▸ THE PROBLEM:
Could you give the records below again exactly as they stand?

Collected data entries:
--
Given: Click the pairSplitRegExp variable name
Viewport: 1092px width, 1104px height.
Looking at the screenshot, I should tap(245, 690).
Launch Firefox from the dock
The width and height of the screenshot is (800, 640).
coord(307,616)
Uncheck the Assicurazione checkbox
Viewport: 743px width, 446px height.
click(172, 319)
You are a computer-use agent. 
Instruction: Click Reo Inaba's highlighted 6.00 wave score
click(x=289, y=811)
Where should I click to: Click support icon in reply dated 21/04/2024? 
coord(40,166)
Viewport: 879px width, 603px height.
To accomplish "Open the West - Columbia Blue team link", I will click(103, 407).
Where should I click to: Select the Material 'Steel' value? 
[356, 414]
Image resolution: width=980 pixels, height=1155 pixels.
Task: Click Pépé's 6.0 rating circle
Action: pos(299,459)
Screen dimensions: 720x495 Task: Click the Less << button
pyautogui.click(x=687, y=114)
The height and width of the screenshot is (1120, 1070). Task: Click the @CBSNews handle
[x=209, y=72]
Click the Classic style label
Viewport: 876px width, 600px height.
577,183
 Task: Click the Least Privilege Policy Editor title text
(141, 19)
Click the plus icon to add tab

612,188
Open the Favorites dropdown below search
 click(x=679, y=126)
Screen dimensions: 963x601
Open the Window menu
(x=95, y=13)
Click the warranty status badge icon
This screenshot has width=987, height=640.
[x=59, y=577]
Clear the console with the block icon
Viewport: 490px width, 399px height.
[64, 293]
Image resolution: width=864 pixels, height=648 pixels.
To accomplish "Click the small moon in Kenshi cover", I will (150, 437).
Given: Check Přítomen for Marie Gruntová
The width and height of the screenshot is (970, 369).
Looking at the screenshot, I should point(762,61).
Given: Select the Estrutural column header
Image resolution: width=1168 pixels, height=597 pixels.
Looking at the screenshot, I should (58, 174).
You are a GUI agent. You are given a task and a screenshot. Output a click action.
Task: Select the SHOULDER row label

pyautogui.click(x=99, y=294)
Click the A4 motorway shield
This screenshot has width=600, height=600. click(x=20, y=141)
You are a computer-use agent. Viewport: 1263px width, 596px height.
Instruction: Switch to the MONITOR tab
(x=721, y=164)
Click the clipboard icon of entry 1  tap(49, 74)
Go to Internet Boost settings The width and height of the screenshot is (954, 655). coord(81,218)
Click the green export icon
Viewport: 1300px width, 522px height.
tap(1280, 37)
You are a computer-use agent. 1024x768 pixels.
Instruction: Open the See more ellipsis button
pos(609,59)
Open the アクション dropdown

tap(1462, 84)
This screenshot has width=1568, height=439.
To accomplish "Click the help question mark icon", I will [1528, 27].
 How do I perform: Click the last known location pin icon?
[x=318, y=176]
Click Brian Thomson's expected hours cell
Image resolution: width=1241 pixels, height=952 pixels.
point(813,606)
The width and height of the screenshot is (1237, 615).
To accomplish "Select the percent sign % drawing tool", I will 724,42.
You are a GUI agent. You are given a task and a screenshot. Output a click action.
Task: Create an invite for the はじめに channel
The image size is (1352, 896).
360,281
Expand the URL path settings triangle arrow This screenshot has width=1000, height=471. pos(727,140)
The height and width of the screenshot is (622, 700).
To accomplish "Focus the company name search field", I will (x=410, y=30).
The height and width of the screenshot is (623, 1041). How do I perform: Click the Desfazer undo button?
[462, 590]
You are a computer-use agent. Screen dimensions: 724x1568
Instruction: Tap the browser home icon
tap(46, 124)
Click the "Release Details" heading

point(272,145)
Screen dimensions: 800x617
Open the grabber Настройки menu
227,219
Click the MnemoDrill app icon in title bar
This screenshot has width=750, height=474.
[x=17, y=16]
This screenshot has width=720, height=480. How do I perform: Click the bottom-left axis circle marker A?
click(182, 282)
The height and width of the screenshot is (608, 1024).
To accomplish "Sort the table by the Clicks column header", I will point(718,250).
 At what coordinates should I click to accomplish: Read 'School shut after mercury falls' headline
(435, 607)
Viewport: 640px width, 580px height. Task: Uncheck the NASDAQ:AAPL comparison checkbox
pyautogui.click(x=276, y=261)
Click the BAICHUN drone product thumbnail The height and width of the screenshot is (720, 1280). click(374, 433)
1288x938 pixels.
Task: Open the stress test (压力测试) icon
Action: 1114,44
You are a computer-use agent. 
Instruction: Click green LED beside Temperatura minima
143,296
--
▸ ANSWER FOR THIS EXERCISE:
Given: Click the pairSplitRegExp variable name
Viewport: 1092px width, 1104px height.
Looking at the screenshot, I should tap(245, 690).
Launch Firefox from the dock
The width and height of the screenshot is (800, 640).
coord(307,616)
Uncheck the Assicurazione checkbox
Viewport: 743px width, 446px height.
click(172, 319)
You are a computer-use agent. 
Instruction: Click Reo Inaba's highlighted 6.00 wave score
click(x=289, y=811)
Where should I click to: Click support icon in reply dated 21/04/2024? 
coord(40,166)
Viewport: 879px width, 603px height.
To accomplish "Open the West - Columbia Blue team link", I will click(103, 407).
Where should I click to: Select the Material 'Steel' value? 
[356, 414]
Image resolution: width=980 pixels, height=1155 pixels.
Task: Click Pépé's 6.0 rating circle
Action: pos(299,459)
Screen dimensions: 720x495 Task: Click the Less << button
pyautogui.click(x=687, y=114)
The height and width of the screenshot is (1120, 1070). Task: Click the @CBSNews handle
[x=209, y=72]
Click the Classic style label
Viewport: 876px width, 600px height.
577,183
 Task: Click the Least Privilege Policy Editor title text
(141, 19)
Click the plus icon to add tab

612,188
Open the Favorites dropdown below search
 click(x=679, y=126)
Screen dimensions: 963x601
Open the Window menu
(x=95, y=13)
Click the warranty status badge icon
This screenshot has width=987, height=640.
[x=59, y=577]
Clear the console with the block icon
Viewport: 490px width, 399px height.
[64, 293]
Image resolution: width=864 pixels, height=648 pixels.
To accomplish "Click the small moon in Kenshi cover", I will (150, 437).
Given: Check Přítomen for Marie Gruntová
The width and height of the screenshot is (970, 369).
Looking at the screenshot, I should point(762,61).
Given: Select the Estrutural column header
Image resolution: width=1168 pixels, height=597 pixels.
Looking at the screenshot, I should (58, 174).
You are a GUI agent. You are given a task and a screenshot. Output a click action.
Task: Select the SHOULDER row label

pyautogui.click(x=99, y=294)
Click the A4 motorway shield
This screenshot has width=600, height=600. click(x=20, y=141)
You are a computer-use agent. Viewport: 1263px width, 596px height.
Instruction: Switch to the MONITOR tab
(x=721, y=164)
Click the clipboard icon of entry 1  tap(49, 74)
Go to Internet Boost settings The width and height of the screenshot is (954, 655). coord(81,218)
Click the green export icon
Viewport: 1300px width, 522px height.
tap(1280, 37)
You are a computer-use agent. 1024x768 pixels.
Instruction: Open the See more ellipsis button
pos(609,59)
Open the アクション dropdown

tap(1462, 84)
This screenshot has width=1568, height=439.
To accomplish "Click the help question mark icon", I will [1528, 27].
 How do I perform: Click the last known location pin icon?
[x=318, y=176]
Click Brian Thomson's expected hours cell
Image resolution: width=1241 pixels, height=952 pixels.
point(813,606)
The width and height of the screenshot is (1237, 615).
To accomplish "Select the percent sign % drawing tool", I will 724,42.
You are a GUI agent. You are given a task and a screenshot. Output a click action.
Task: Create an invite for the はじめに channel
The image size is (1352, 896).
360,281
Expand the URL path settings triangle arrow This screenshot has width=1000, height=471. pos(727,140)
The height and width of the screenshot is (622, 700).
To accomplish "Focus the company name search field", I will (x=410, y=30).
The height and width of the screenshot is (623, 1041). How do I perform: Click the Desfazer undo button?
[462, 590]
You are a computer-use agent. Screen dimensions: 724x1568
Instruction: Tap the browser home icon
tap(46, 124)
Click the "Release Details" heading

point(272,145)
Screen dimensions: 800x617
Open the grabber Настройки menu
227,219
Click the MnemoDrill app icon in title bar
This screenshot has width=750, height=474.
[x=17, y=16]
This screenshot has width=720, height=480. How do I perform: Click the bottom-left axis circle marker A?
click(182, 282)
The height and width of the screenshot is (608, 1024).
To accomplish "Sort the table by the Clicks column header", I will point(718,250).
 At what coordinates should I click to accomplish: Read 'School shut after mercury falls' headline
(435, 607)
Viewport: 640px width, 580px height. Task: Uncheck the NASDAQ:AAPL comparison checkbox
pyautogui.click(x=276, y=261)
Click the BAICHUN drone product thumbnail The height and width of the screenshot is (720, 1280). click(374, 433)
1288x938 pixels.
Task: Open the stress test (压力测试) icon
Action: 1114,44
You are a computer-use agent. 
Instruction: Click green LED beside Temperatura minima
143,296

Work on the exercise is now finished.